READING TEXT:

As regular CFZ-watchers will know, for some time Corinna has been doing a column for Animals & Men and a regular segment on On The Track... particularly about out-of-place birds and rare vagrants. There seem to be more and more bird stories from all over the world hitting the news these days so, to make room for them all - and to give them all equal and worthy coverage - she has set up this new blog to cover all things feathery and Fortean.

Friday 5 February 2016

DNA analysis of sandpiper feces reveals a broad diet


Date:February 3, 2016
Source:Central Ornithology Publication Office

The researchers behind a forthcoming study in The Auk: Ornithological Advanceshave shown that Semipalmated Sandpipers on their annual stopover in Canada's Bay of Fundy eat a far broader diet than anyone suspected--and they did it by analyzing poop.

Analysis of stomach contents had led researchers to believe that Semipalmated Sandpipers in the Bay of Fundy rely on an amphipod species called Corophium volutator as their major food source. However, the new study of feces by Travis Gerwing, Myriam Barbeau, Diana Hamilton, Jason Addison, and Jin-Hong Kim of the University of New Brunswick shows that the sandpipers' diet knits together several adjacent food webs--freshwater insects that wash down onto the beach in streams and eggs of ocean-going fish deposited on the shore by tides get eaten alongside organisms that live in the beach's intertidal zone.

This broader diet may increase their exposure to pesticides and other toxins, in addition to making the birds more resilient to changes in their habitat, such as those due to climate change. "Current Semipalmated Sandpiper conservation efforts in the Bay of Fundy focus on beach and intertidal habitats, neglecting terrestrial, pelagic, and freshwater systems that may not only supply nutrients, but harmful chemicals or pesticides as well," according to Gerwing. "Future studies need to explore this possibility, attempting to determine if bioaccumulation of harmful toxins from multiple ecosystems in the Semipalmated Sandpipers are having any negative impacts upon this species."

Gerwing and his colleagues obtained their data using a technique called "molecular scatology"--analyzing the DNA contained in the sandpipers' feces. "The best part of molecular scatology is that it can be entirely non-invasive. I never touched a single Semipalmated Sandpiper," says Gerwing. "I would get to relax on a beach with my wife (a very hard life) and watch these birds forage through our binoculars. Once they naturally moved on, we would run down to where they were foraging and pick up their feces. My poor wife had to watch as I spent the next few minutes crawling over rocks and mud, picking up bird poop with a pair of sterile tweezers."

DATA EXCERPT:
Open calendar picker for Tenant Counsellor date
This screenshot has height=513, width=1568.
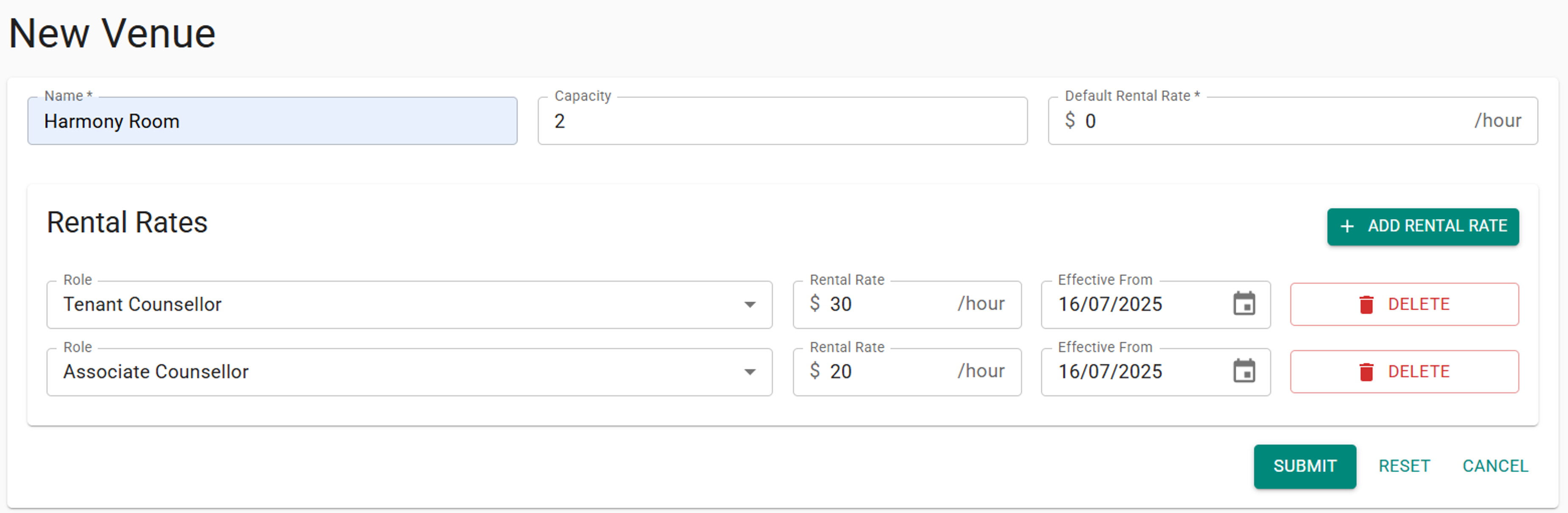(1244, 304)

TASK:
Using the sandpiper article, answer these:
1. According to earlier analysis of stomach contents, what amphipod species was thought to be the sandpipers' major food source?
2. At which university are the authors of the new study based?
3. What tool did Gerwing use to pick up the bird feces?
The lines printed above were taken from a different source than the sandpiper article.

EXERCISE SOLUTION:
1. Corophium volutator
2. The University of New Brunswick
3. A pair of sterile tweezers